_Required work_
From the data below, retype exactly the lines starting with the one that contains "A/C Warranty Info (265, 538)" and ending with the one that contains "Let me in! I", both included.

━━━━━ Task inputs

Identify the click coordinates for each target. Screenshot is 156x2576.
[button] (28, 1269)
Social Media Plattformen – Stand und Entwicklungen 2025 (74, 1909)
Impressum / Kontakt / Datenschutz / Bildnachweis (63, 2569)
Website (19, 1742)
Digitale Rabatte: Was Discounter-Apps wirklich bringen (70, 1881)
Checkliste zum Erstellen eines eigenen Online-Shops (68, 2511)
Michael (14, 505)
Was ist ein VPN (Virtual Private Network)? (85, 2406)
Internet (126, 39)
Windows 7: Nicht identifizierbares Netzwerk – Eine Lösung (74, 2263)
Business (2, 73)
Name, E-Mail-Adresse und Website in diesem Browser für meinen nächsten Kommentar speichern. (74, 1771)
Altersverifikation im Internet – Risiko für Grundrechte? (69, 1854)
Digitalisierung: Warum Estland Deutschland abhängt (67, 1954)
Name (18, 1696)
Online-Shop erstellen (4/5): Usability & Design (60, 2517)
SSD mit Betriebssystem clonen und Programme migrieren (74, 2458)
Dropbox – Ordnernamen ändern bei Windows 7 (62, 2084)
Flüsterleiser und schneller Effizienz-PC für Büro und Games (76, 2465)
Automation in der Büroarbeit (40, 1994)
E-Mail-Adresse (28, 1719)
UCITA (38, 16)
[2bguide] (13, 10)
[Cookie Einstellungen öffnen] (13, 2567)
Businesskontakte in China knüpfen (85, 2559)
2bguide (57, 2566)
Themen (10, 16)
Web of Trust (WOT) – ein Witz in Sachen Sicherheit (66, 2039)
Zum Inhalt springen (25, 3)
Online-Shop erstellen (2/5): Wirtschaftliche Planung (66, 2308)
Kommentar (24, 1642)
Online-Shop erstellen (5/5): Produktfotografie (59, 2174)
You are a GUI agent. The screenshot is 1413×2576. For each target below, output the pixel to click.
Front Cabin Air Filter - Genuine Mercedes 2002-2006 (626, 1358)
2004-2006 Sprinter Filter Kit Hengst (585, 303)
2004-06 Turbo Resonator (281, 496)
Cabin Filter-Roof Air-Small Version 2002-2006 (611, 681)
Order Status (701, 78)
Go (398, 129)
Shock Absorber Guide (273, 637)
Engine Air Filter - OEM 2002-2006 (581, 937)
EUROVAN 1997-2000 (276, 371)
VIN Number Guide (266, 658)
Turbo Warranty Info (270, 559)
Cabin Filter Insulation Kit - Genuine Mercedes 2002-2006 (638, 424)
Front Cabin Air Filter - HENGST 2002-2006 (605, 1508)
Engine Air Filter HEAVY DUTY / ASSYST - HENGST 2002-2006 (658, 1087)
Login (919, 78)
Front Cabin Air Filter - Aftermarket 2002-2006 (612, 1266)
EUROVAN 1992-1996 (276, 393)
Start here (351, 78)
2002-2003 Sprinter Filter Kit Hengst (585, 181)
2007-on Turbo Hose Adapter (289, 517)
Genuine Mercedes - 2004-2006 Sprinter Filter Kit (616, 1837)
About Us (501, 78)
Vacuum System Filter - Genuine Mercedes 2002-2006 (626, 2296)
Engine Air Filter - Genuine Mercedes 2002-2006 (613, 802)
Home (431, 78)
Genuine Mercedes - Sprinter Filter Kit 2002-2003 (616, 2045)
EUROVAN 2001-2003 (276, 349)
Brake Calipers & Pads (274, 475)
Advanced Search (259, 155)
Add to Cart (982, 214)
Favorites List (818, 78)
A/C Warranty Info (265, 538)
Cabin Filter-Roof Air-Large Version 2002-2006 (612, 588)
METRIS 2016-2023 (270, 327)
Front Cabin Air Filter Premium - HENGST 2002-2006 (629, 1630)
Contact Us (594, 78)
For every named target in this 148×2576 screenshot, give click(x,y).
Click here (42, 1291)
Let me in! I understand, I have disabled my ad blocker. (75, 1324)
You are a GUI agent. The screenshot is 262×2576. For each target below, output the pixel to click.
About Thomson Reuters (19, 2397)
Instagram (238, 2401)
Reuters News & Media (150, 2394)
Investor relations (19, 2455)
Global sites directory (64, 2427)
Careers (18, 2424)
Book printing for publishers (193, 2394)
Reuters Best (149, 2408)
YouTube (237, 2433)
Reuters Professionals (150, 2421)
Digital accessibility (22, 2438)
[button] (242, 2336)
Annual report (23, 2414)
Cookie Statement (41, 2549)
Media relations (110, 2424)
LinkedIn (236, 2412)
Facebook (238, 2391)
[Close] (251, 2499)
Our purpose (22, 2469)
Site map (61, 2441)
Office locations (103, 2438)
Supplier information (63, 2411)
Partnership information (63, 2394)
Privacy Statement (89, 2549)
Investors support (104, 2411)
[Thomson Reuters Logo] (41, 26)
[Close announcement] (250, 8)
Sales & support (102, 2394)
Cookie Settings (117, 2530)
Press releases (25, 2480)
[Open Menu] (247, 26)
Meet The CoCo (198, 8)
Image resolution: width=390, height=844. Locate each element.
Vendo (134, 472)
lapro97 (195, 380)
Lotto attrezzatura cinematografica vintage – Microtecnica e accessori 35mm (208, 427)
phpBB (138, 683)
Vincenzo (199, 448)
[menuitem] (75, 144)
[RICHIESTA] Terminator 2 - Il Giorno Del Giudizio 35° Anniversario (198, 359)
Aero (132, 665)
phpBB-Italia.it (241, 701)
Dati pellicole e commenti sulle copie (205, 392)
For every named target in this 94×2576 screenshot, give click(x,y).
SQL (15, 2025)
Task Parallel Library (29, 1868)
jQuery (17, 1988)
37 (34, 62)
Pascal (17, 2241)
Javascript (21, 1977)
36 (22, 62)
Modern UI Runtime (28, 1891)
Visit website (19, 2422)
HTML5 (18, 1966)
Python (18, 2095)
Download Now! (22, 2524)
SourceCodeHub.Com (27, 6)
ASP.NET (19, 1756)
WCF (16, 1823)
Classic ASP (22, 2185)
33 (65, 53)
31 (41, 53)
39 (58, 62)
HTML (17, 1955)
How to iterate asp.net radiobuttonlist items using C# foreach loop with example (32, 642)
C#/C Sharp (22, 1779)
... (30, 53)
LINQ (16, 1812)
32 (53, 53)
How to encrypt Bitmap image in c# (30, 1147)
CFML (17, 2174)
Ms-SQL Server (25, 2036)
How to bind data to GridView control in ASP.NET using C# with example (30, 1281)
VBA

━━━━━━━━━━

_Result of the task_
A/C Warranty Info (265, 538)
Cabin Filter-Roof Air-Large Version 2002-2006 (612, 588)
METRIS 2016-2023 (270, 327)
Front Cabin Air Filter Premium - HENGST 2002-2006 (629, 1630)
Contact Us (594, 78)
For every named target in this 148×2576 screenshot, give click(x,y).
Click here (42, 1291)
Let me in! I understand, I have disabled my ad blocker. (75, 1324)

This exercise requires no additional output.